Luckily, I had a stable job and I was able to keep my position despite the pending Great Recession. This lack of available funds got me curious though. I decided to read some personal finance books to try to get a better understanding of my disastrous money situation. There was one phrase that continually stood out to me during my research … Net Worth.

Net Worth Vs. Income

Now, I had heard the term “Net Worth” before but I never quite grasped the concept. I thought since I’m making $70,000 per year, I must be doing quite well. My net worth must be way up there. Nope.

My net worth was -$50,000. (That’s a negative symbol there, just FYI. So it was really my Net “Unworth”).

Evidently, my accumulation of stuff over the years (including lease cars, an underwater mortgage, student loans and a HELOC) was a negative drain on my net worth figure. Who knew, right? 

How Do You Calculate Your Net Worth

For those that want to know what I didn’t know, you can easily calculate your net worth right now. Total up all of your assets (cash, investments, properties, vehicles, etc) – “what you own”. Then total up all of your liabilities (debts, student loans, mortgages, lines of credit) – “what you owe”.  Subtract your liabilities from your assets and voilà! You have your net worth.

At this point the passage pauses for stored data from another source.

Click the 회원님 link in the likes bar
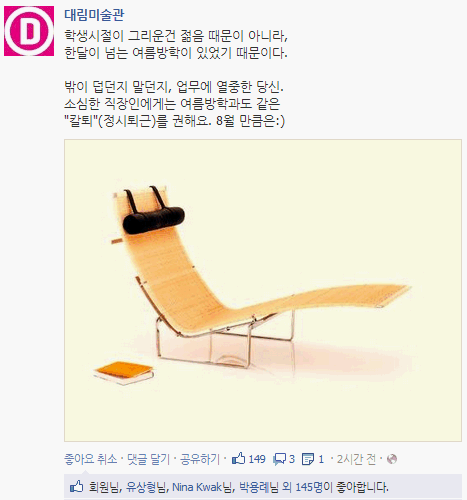tap(104, 487)
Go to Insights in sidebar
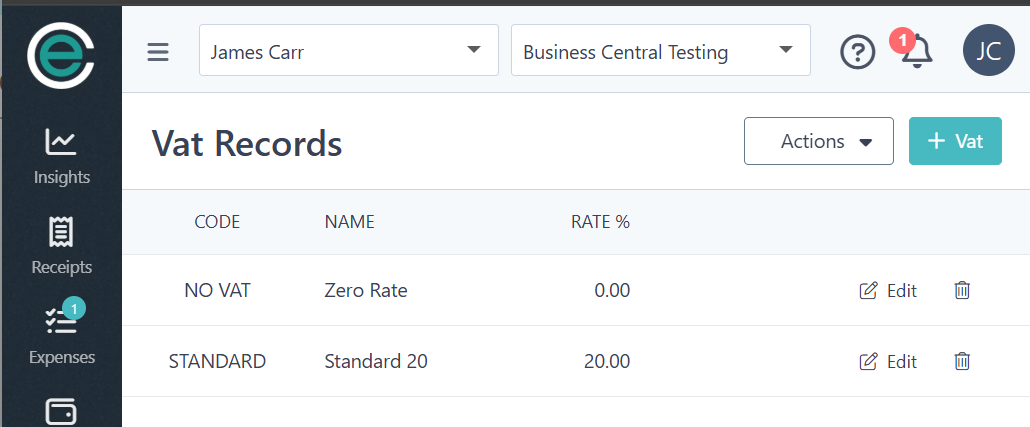The image size is (1030, 427). pos(61,157)
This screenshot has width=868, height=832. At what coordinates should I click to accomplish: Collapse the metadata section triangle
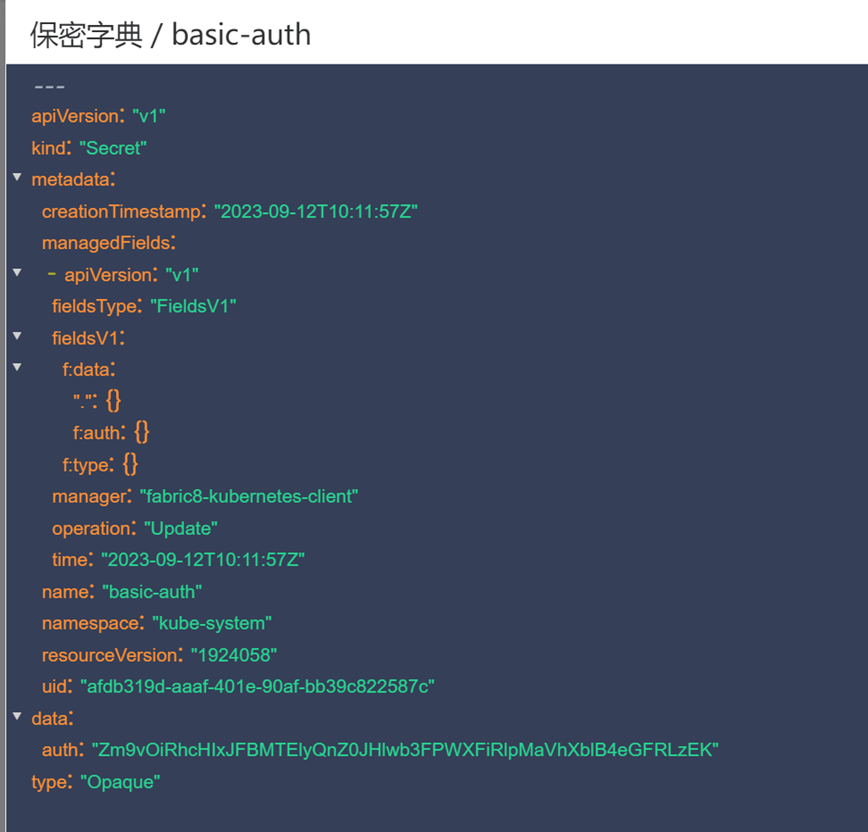click(x=17, y=178)
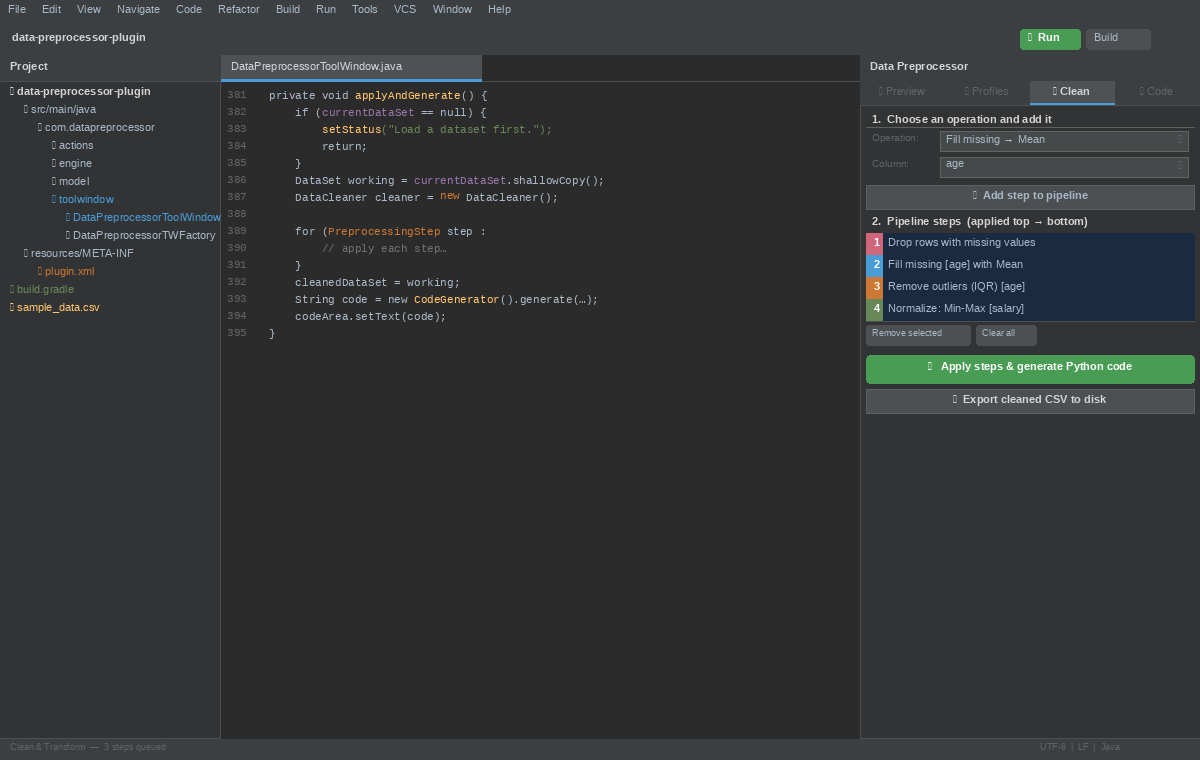This screenshot has height=760, width=1200.
Task: Click the engine package icon
Action: pos(54,163)
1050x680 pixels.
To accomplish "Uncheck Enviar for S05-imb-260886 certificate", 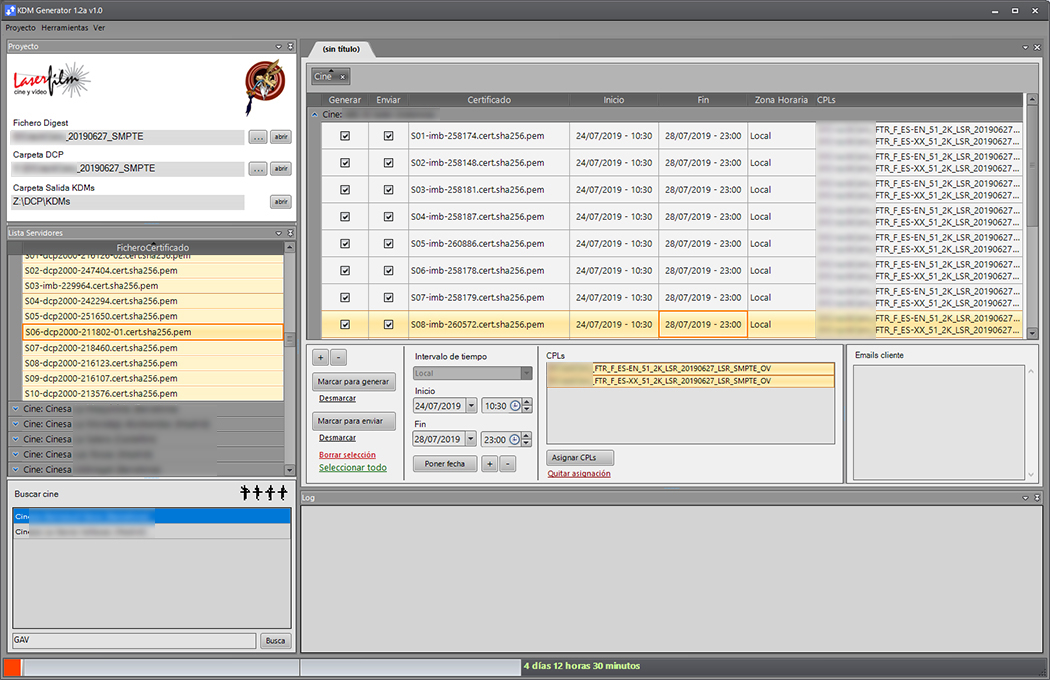I will (x=388, y=244).
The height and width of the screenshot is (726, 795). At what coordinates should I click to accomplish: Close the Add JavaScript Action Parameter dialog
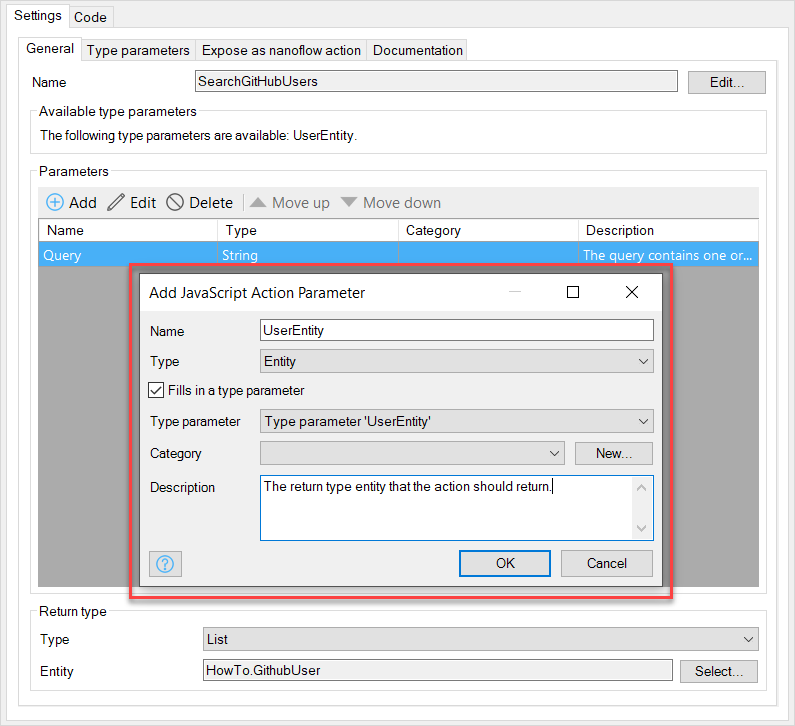(x=631, y=292)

Assets – Liabilities = Net Worth

Here’s a handy calculator to get it done fast.

Change Please

Now, it wasn’t bad that my income continued to rise. In fact, that was the only thing keeping me afloat. From this point forward, I was determined to make a major change in my net worth figures. It would be a combination of increasing my income and eliminating this nasty debt I had accumulated over the years.

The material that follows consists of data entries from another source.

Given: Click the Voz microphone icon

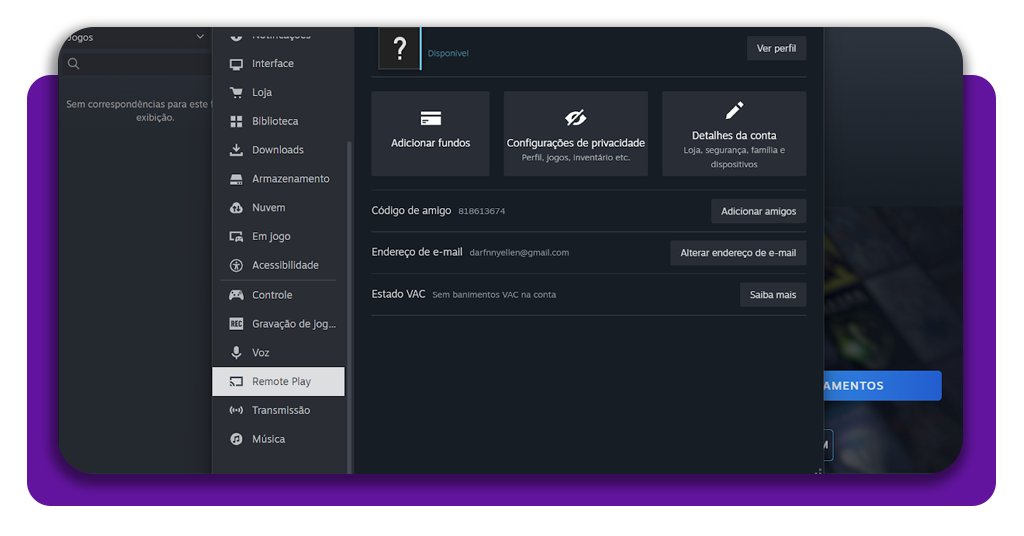Looking at the screenshot, I should click(236, 353).

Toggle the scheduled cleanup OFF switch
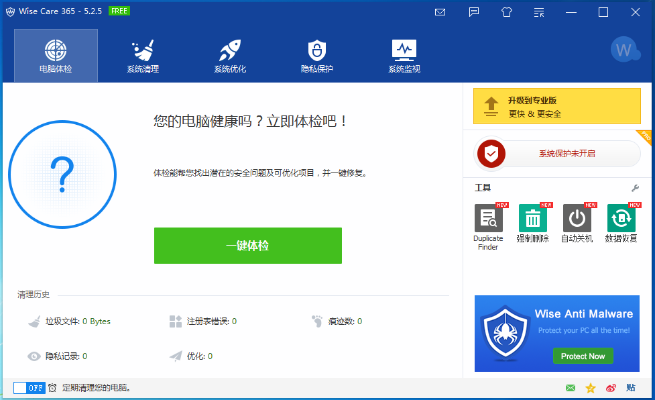[x=29, y=387]
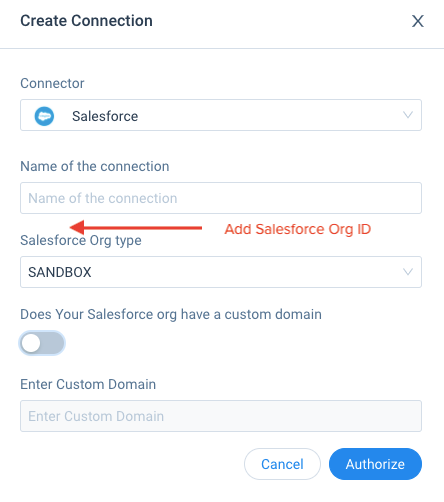Focus the Name of the connection field

pyautogui.click(x=221, y=198)
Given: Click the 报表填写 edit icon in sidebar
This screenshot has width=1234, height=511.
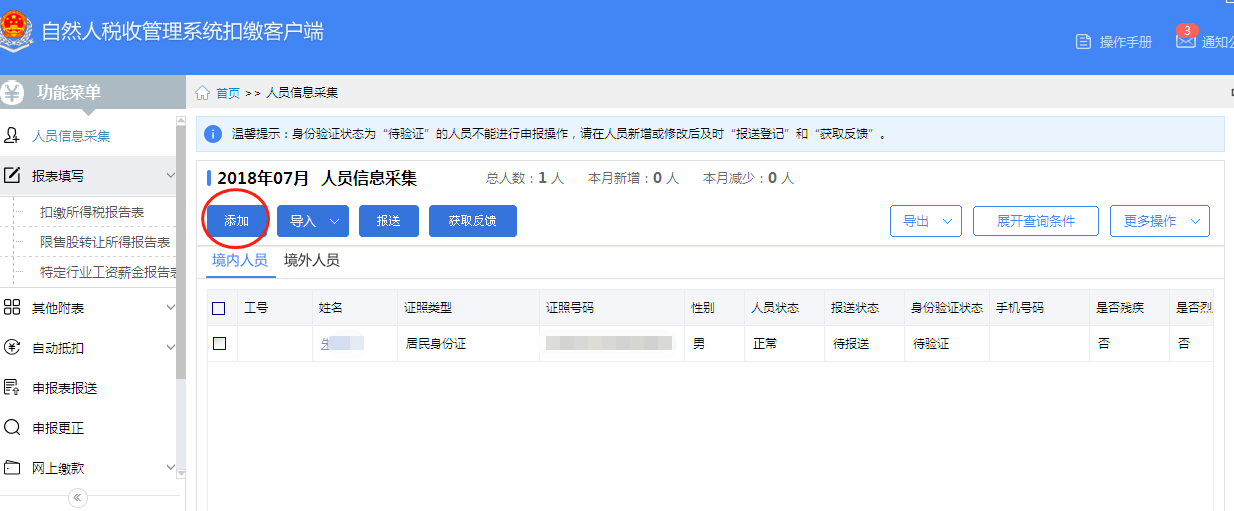Looking at the screenshot, I should (12, 176).
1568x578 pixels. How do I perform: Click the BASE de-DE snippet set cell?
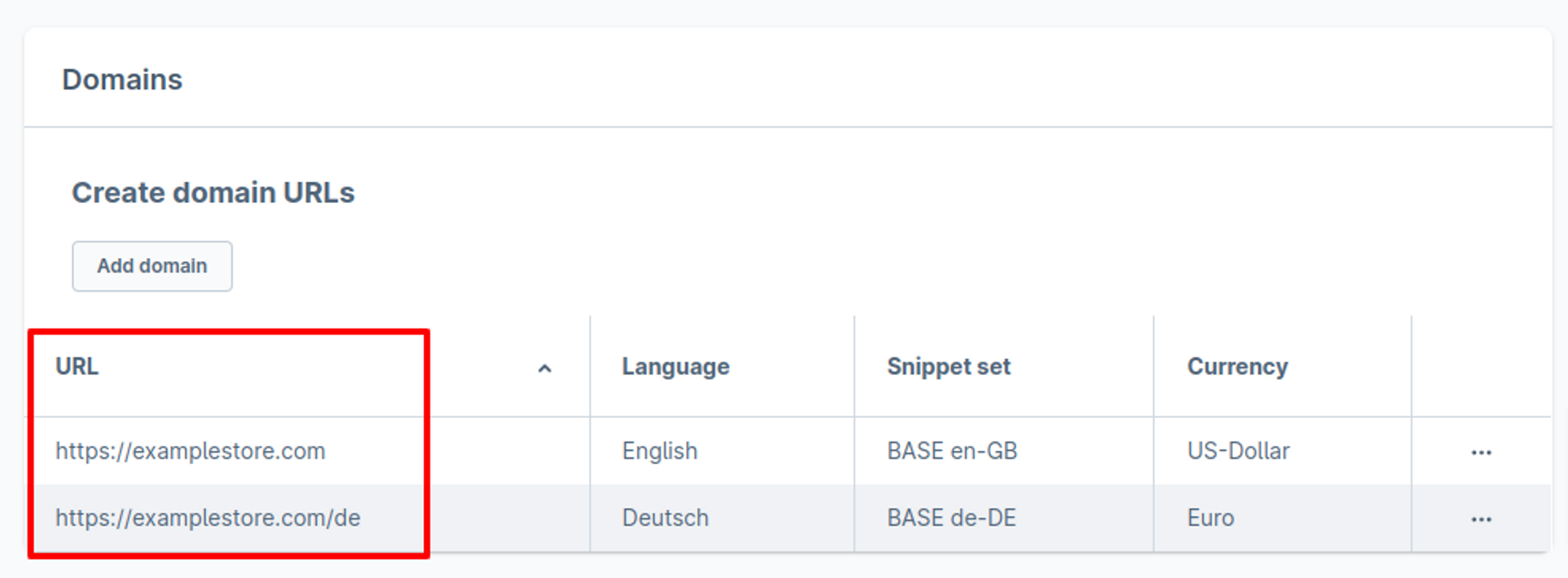[x=951, y=518]
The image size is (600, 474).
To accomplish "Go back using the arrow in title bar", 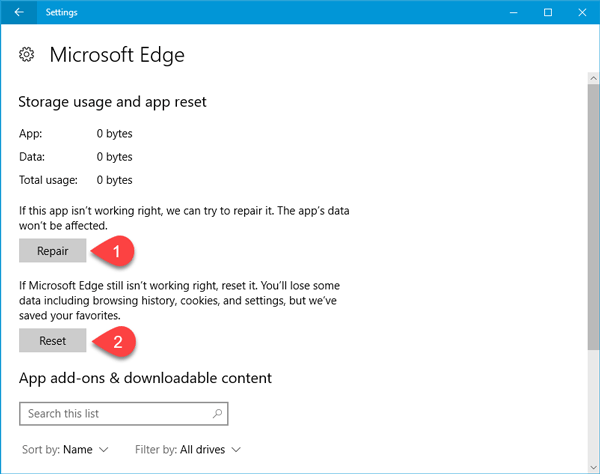I will tap(18, 12).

Shortly after this epiphany, I focused intently and paid off $50,000 in debt in around 12 months. This rapid change came through reducing my expenses, living on a monthly zero-based budget with my wife and spending well below our income each month. Yes, it required me to get rid of my lease car, not eat out as much and not attend as many concerts, but honestly I was more excited about the direction we were heading in than any of those things I had as a part of my former debt-filled life.

The passion for change and desire for financial freedom continued as the years past in our new marriage. Today, my wife and I are still chugging away at this new net worth focused life of ours. Our net worth has gone from $0 at the time of our marriage in 2010 to $640,000 this year. We also plan to pay off the mortgage on our house in the next few months.

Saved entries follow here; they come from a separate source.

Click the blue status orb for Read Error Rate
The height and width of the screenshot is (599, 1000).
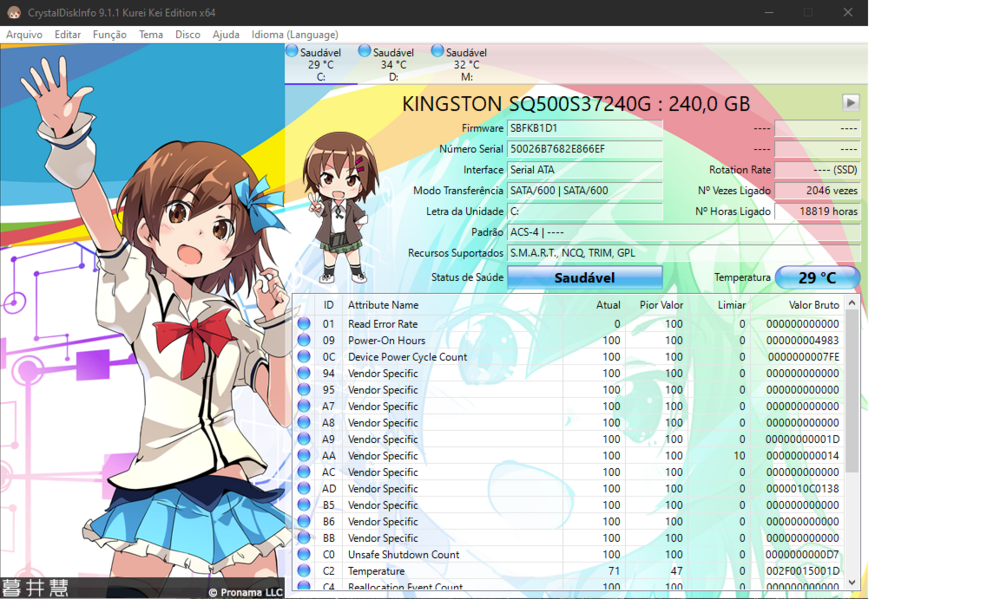point(304,324)
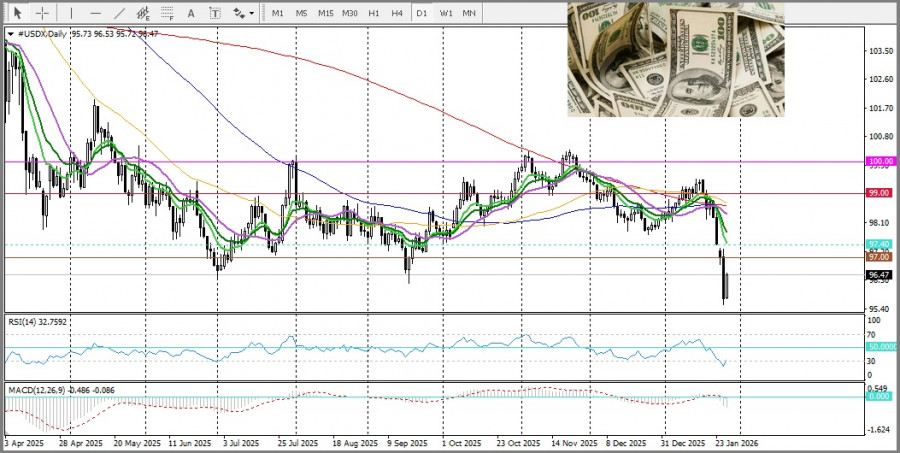Viewport: 900px width, 453px height.
Task: Expand the #USDX chart title arrow
Action: pos(10,34)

Life is looking bright now for our family. I’m still working hard to increase my income every year, but I now realize that income isn’t everything.

My income can go away in an instant. If they felt like it, my employer could dump me tomorrow for whatever reason they choose. My income would be gone, but my net worth would still be intact.

I feel a lot more secure with a high net worth as opposed to a high salary as well. Better protection and more security sound like excellent reasons to skyrocket your net worth to me. If you’re able to earn a high income AND a high net worth, then you’re really living the dream.  

Where are you looking to improve your finances?

This post was originally featured on The College Investor on June 1, 2017.

Destroying $87k in Student Loans by Avoiding Lifestyle Inflation

Student loans have become so commonplace in our country that everyone seems to be living with them. According to Forbes in February 2017, there are over 44 million people in the US living with student loans. Those loans amount to over $1.3 trillion dollars!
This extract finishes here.